Ken Doll came over last night. He must be in heat this week. I need to quit having marathon sex as I have a tear/scratch that needs to be healed up and it is not due to the constant invasion. I cannot believe I am complaining about too much sex yet I am.
Mr.Sta called and said he was going to make me dinner tomorrow night. He had met Mr.Next when I was still in love/lust with him. Mr.Next was so involved in fluttering around the bar to realize I was talking to an ex-lover which is probably for the best as he possesses one vile temper. I told Mr.Sta that Mr.Next was "just a one night stand gone terribly, terribly wrong". I hope Mr.Sta doesn't stand me up again else the belt is coming out. We've been "Special Friends" a long, long time. HE KNOWS THE RULES
Some clarity of thinking has occured lately. Not that it's a great thing. My mind being clear only increases my insane brain activity.
~ Spanklin ~
Last night I walked (3 miles) to the shop that had my car. They usually park it outside and I thought I could pick it up but NO it was locked inside. Ok, fine. I'll walk back home(3 miles) and catch a bus if I get tired. Missed said bus by 48 seconds. I know I could have called a number of people for a ride but the walk wasn't going to hurt my fat ass any. I walked again this morning even though Ken said he would drive me. AWE, how sweet. I have my car now it best not breakdown with the same problem again or they, The Parasitical Vermin Bastards, will see the OTHER JANET. They don't lock people up in maxmium security for no reason.

Later kids, Magic Whiskey
Ken doll, does he wear plastic underwear?
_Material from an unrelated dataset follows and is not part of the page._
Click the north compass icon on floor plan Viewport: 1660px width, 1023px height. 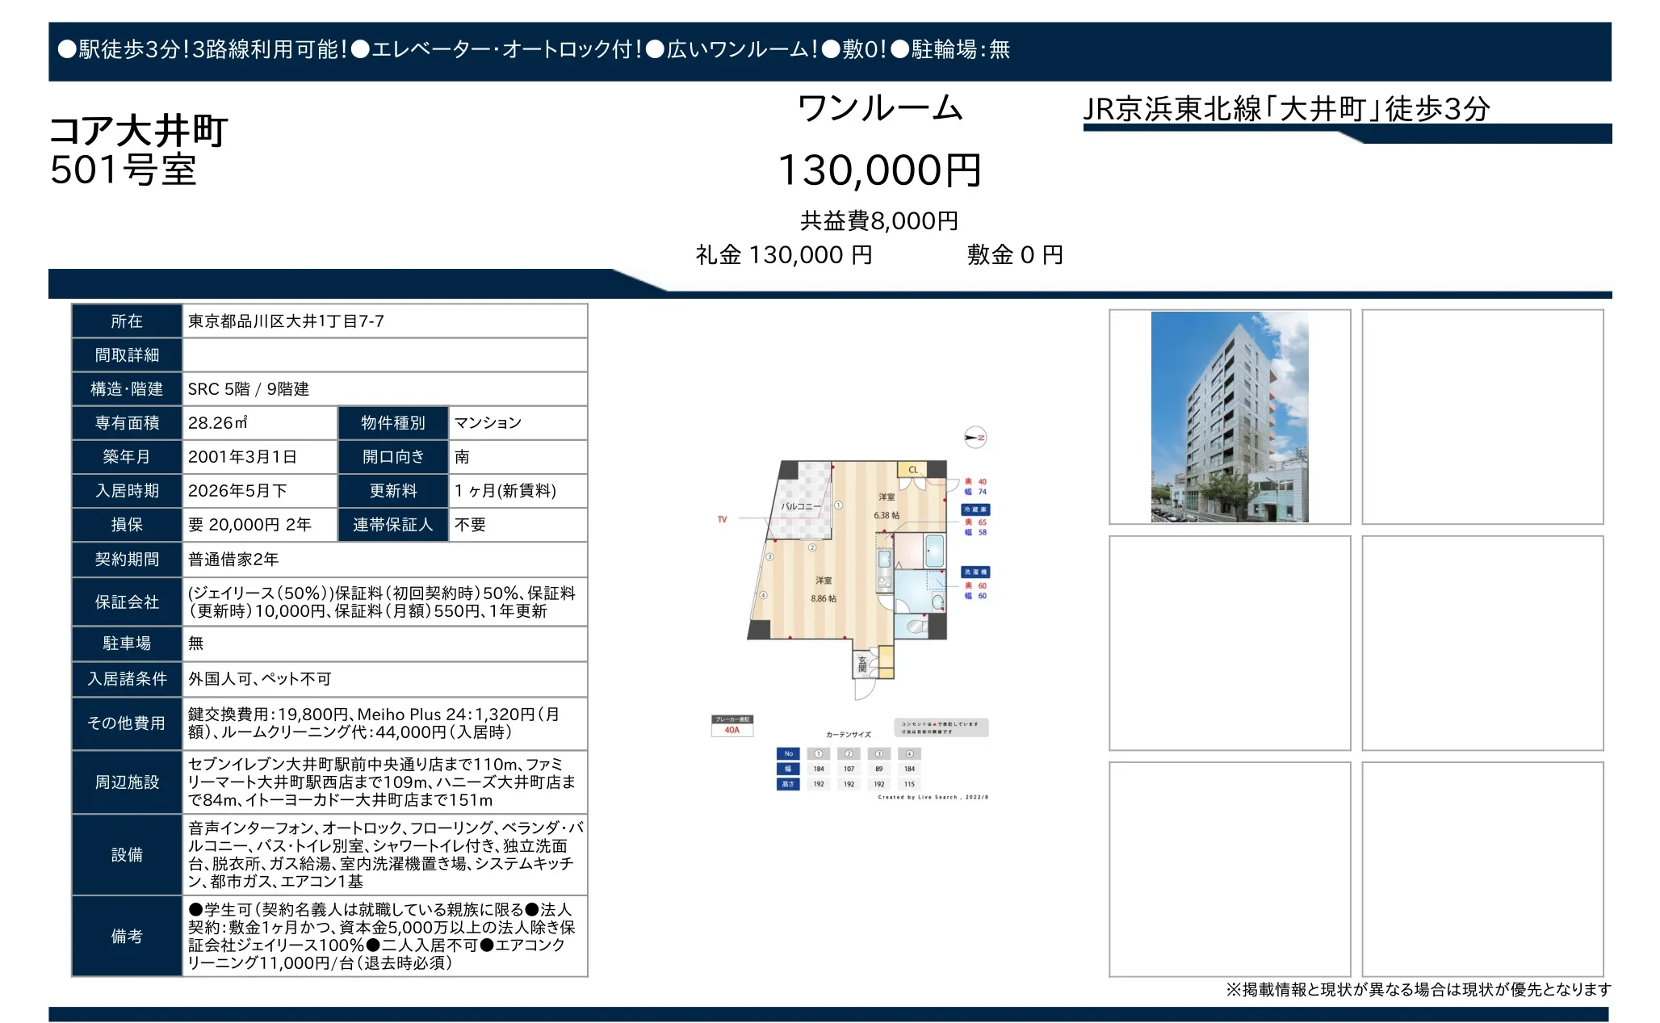975,438
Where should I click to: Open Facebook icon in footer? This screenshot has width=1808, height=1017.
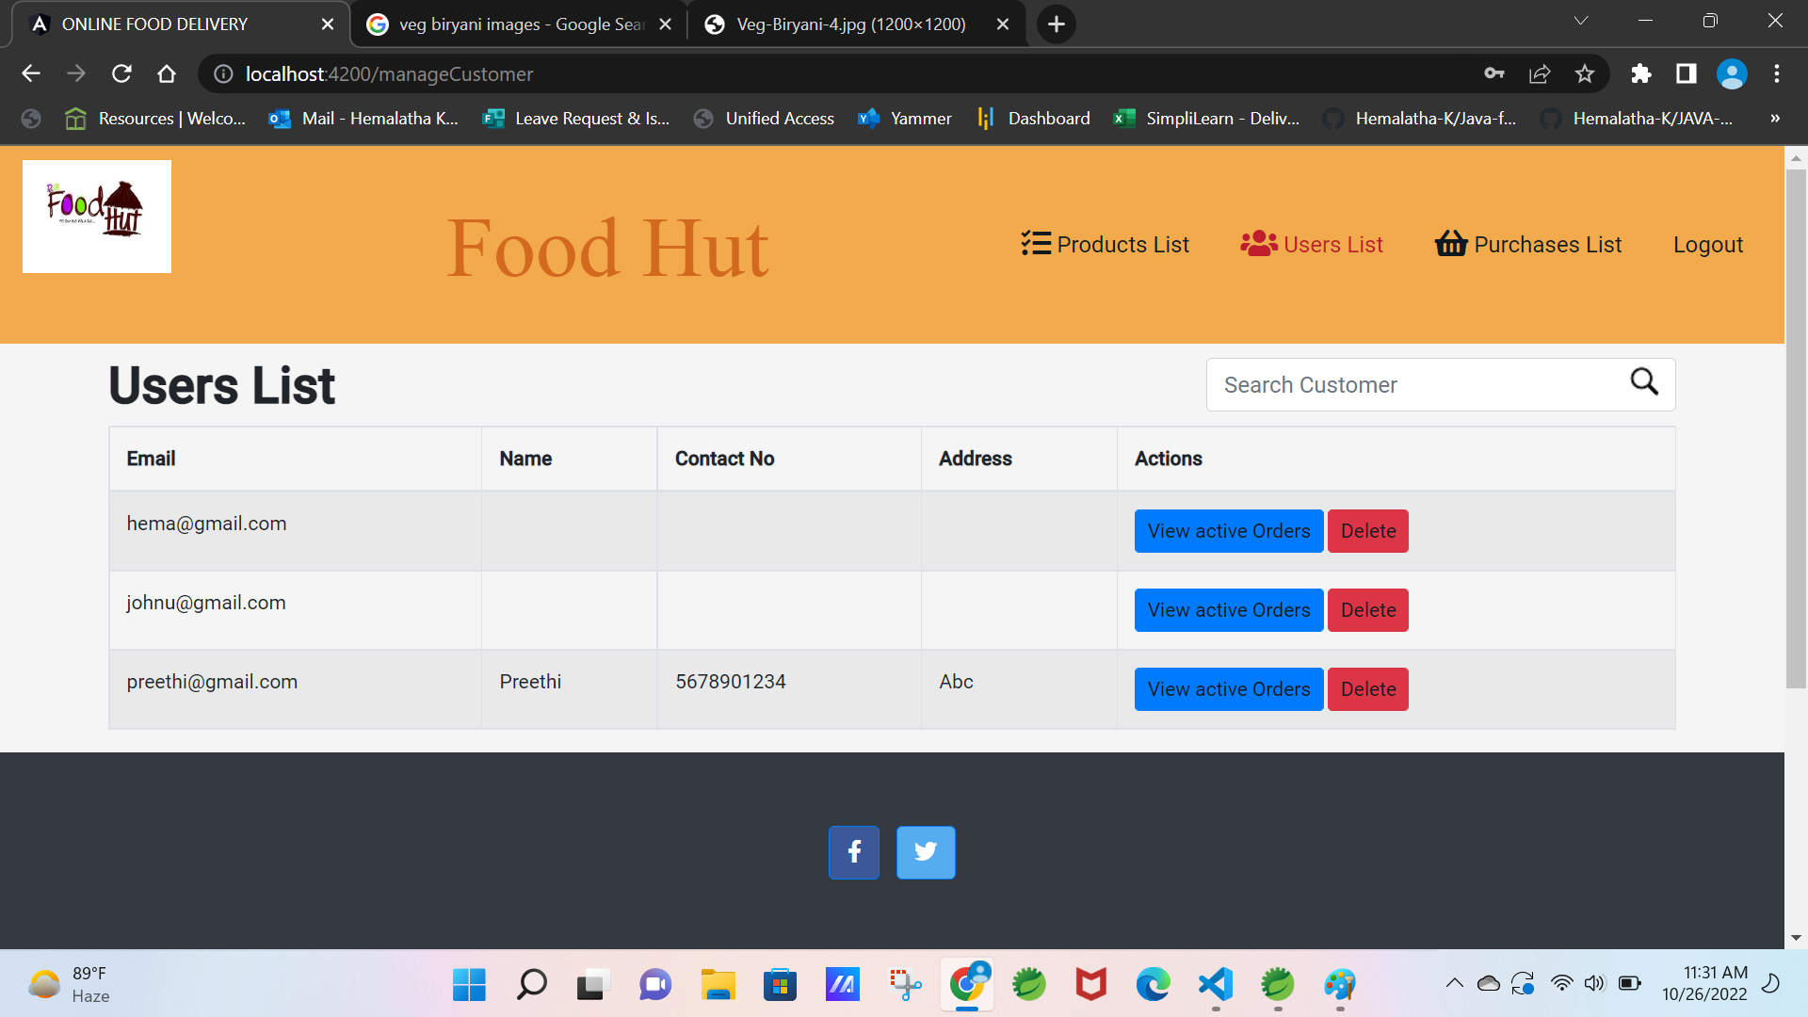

-------------------------------
Boardho
I'm just going to say NO to that question. Mr.Porsche was the only one among the many, who inquired if I was into the "golden showers" thing. I in turn asked him what percentage of women he had been with agreed to it. He said over half, but he dated youngin's looking for a sugar daddy so of course they would be obliging. He had a really small INADEQUATE penis. PERV.